§ **WHAT TO DO**
An exact reprint of all the records is the expected answer.

(Data entries)

------------------------------------------------------------------------

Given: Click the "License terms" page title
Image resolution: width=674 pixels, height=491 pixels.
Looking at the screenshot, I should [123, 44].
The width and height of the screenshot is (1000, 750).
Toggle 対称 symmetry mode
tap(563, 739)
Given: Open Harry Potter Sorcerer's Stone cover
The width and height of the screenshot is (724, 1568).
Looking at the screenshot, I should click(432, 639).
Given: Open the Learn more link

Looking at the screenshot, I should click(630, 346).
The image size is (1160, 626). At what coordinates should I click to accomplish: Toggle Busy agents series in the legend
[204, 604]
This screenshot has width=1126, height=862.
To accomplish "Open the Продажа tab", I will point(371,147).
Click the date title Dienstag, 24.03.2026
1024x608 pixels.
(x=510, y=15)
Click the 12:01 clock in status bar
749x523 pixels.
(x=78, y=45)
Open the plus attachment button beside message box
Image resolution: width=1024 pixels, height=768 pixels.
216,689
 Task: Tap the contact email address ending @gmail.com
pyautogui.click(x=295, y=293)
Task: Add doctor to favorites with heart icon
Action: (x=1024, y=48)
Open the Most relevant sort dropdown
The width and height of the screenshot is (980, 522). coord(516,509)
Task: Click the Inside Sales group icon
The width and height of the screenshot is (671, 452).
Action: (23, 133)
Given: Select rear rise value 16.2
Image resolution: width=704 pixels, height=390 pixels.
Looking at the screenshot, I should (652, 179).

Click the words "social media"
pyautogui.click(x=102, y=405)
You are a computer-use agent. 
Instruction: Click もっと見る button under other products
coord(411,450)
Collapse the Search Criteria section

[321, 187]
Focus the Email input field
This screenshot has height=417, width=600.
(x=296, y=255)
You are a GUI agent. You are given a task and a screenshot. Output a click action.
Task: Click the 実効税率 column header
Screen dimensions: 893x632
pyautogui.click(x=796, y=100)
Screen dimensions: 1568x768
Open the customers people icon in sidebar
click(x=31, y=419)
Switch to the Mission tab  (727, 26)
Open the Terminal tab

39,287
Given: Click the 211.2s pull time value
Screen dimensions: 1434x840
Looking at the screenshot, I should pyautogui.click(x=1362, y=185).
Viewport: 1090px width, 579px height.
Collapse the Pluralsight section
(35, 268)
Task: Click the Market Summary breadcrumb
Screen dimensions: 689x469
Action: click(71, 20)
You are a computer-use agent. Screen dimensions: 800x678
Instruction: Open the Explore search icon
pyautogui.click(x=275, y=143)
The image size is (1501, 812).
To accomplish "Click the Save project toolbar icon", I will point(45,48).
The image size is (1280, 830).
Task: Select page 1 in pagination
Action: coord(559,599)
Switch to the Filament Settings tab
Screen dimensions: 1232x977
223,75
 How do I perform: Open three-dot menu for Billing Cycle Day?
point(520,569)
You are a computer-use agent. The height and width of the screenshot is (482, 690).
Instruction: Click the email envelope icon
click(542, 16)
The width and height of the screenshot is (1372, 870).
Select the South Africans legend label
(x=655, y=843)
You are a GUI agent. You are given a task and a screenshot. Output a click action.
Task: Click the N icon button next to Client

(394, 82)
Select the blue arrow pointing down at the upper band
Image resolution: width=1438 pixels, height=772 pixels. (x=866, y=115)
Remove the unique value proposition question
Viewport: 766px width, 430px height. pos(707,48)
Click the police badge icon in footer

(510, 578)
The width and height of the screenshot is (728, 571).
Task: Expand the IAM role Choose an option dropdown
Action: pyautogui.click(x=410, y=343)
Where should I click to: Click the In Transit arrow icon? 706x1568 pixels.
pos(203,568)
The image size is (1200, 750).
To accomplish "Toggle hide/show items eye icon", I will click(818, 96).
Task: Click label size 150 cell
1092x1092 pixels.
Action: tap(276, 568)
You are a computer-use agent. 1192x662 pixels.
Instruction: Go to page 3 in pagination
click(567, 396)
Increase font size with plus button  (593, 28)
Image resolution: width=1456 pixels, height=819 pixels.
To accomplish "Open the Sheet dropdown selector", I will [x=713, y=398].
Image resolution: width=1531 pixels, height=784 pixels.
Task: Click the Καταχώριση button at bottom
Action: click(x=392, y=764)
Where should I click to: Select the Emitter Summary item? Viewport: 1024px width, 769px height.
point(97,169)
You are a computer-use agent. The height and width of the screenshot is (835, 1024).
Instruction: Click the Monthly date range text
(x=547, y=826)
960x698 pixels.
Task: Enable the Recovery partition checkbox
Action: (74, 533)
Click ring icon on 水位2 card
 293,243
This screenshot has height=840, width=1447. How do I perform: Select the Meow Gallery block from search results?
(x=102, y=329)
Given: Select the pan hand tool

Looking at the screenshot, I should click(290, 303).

------------------------------------------------------------------------

§ **TASK OUTPUT**
Given: Click the "License terms" page title
Image resolution: width=674 pixels, height=491 pixels.
Looking at the screenshot, I should [123, 44].
The width and height of the screenshot is (1000, 750).
Toggle 対称 symmetry mode
tap(563, 739)
Given: Open Harry Potter Sorcerer's Stone cover
The width and height of the screenshot is (724, 1568).
Looking at the screenshot, I should click(432, 639).
Given: Open the Learn more link

Looking at the screenshot, I should click(630, 346).
The image size is (1160, 626). At what coordinates should I click to accomplish: Toggle Busy agents series in the legend
[204, 604]
This screenshot has width=1126, height=862.
To accomplish "Open the Продажа tab", I will point(371,147).
Click the date title Dienstag, 24.03.2026
1024x608 pixels.
(x=510, y=15)
Click the 12:01 clock in status bar
749x523 pixels.
(x=78, y=45)
Open the plus attachment button beside message box
Image resolution: width=1024 pixels, height=768 pixels.
216,689
 Task: Tap the contact email address ending @gmail.com
pyautogui.click(x=295, y=293)
Task: Add doctor to favorites with heart icon
Action: (x=1024, y=48)
Open the Most relevant sort dropdown
The width and height of the screenshot is (980, 522). coord(516,509)
Task: Click the Inside Sales group icon
The width and height of the screenshot is (671, 452).
Action: (23, 133)
Given: Select rear rise value 16.2
Image resolution: width=704 pixels, height=390 pixels.
Looking at the screenshot, I should (652, 179).

Click the words "social media"
pyautogui.click(x=102, y=405)
You are a computer-use agent. 
Instruction: Click もっと見る button under other products
coord(411,450)
Collapse the Search Criteria section

[321, 187]
Focus the Email input field
This screenshot has height=417, width=600.
(x=296, y=255)
You are a GUI agent. You are given a task and a screenshot. Output a click action.
Task: Click the 実効税率 column header
Screen dimensions: 893x632
pyautogui.click(x=796, y=100)
Screen dimensions: 1568x768
Open the customers people icon in sidebar
click(x=31, y=419)
Switch to the Mission tab  (727, 26)
Open the Terminal tab

39,287
Given: Click the 211.2s pull time value
Screen dimensions: 1434x840
Looking at the screenshot, I should pyautogui.click(x=1362, y=185).
Viewport: 1090px width, 579px height.
Collapse the Pluralsight section
(35, 268)
Task: Click the Market Summary breadcrumb
Screen dimensions: 689x469
Action: click(71, 20)
You are a computer-use agent. Screen dimensions: 800x678
Instruction: Open the Explore search icon
pyautogui.click(x=275, y=143)
The image size is (1501, 812).
To accomplish "Click the Save project toolbar icon", I will point(45,48).
The image size is (1280, 830).
Task: Select page 1 in pagination
Action: coord(559,599)
Switch to the Filament Settings tab
Screen dimensions: 1232x977
223,75
 How do I perform: Open three-dot menu for Billing Cycle Day?
point(520,569)
You are a computer-use agent. The height and width of the screenshot is (482, 690).
Instruction: Click the email envelope icon
click(542, 16)
The width and height of the screenshot is (1372, 870).
Select the South Africans legend label
(x=655, y=843)
You are a GUI agent. You are given a task and a screenshot. Output a click action.
Task: Click the N icon button next to Client

(394, 82)
Select the blue arrow pointing down at the upper band
Image resolution: width=1438 pixels, height=772 pixels. (x=866, y=115)
Remove the unique value proposition question
Viewport: 766px width, 430px height. pos(707,48)
Click the police badge icon in footer

(510, 578)
The width and height of the screenshot is (728, 571).
Task: Expand the IAM role Choose an option dropdown
Action: pyautogui.click(x=410, y=343)
Where should I click to: Click the In Transit arrow icon? 706x1568 pixels.
pos(203,568)
The image size is (1200, 750).
To accomplish "Toggle hide/show items eye icon", I will click(818, 96).
Task: Click label size 150 cell
1092x1092 pixels.
Action: tap(276, 568)
You are a computer-use agent. 1192x662 pixels.
Instruction: Go to page 3 in pagination
click(567, 396)
Increase font size with plus button  (593, 28)
Image resolution: width=1456 pixels, height=819 pixels.
To accomplish "Open the Sheet dropdown selector", I will [x=713, y=398].
Image resolution: width=1531 pixels, height=784 pixels.
Task: Click the Καταχώριση button at bottom
Action: click(x=392, y=764)
Where should I click to: Select the Emitter Summary item? Viewport: 1024px width, 769px height.
point(97,169)
You are a computer-use agent. The height and width of the screenshot is (835, 1024).
Instruction: Click the Monthly date range text
(x=547, y=826)
960x698 pixels.
Task: Enable the Recovery partition checkbox
Action: (74, 533)
Click ring icon on 水位2 card
 293,243
This screenshot has height=840, width=1447. How do I perform: Select the Meow Gallery block from search results?
(x=102, y=329)
Given: Select the pan hand tool

Looking at the screenshot, I should click(290, 303).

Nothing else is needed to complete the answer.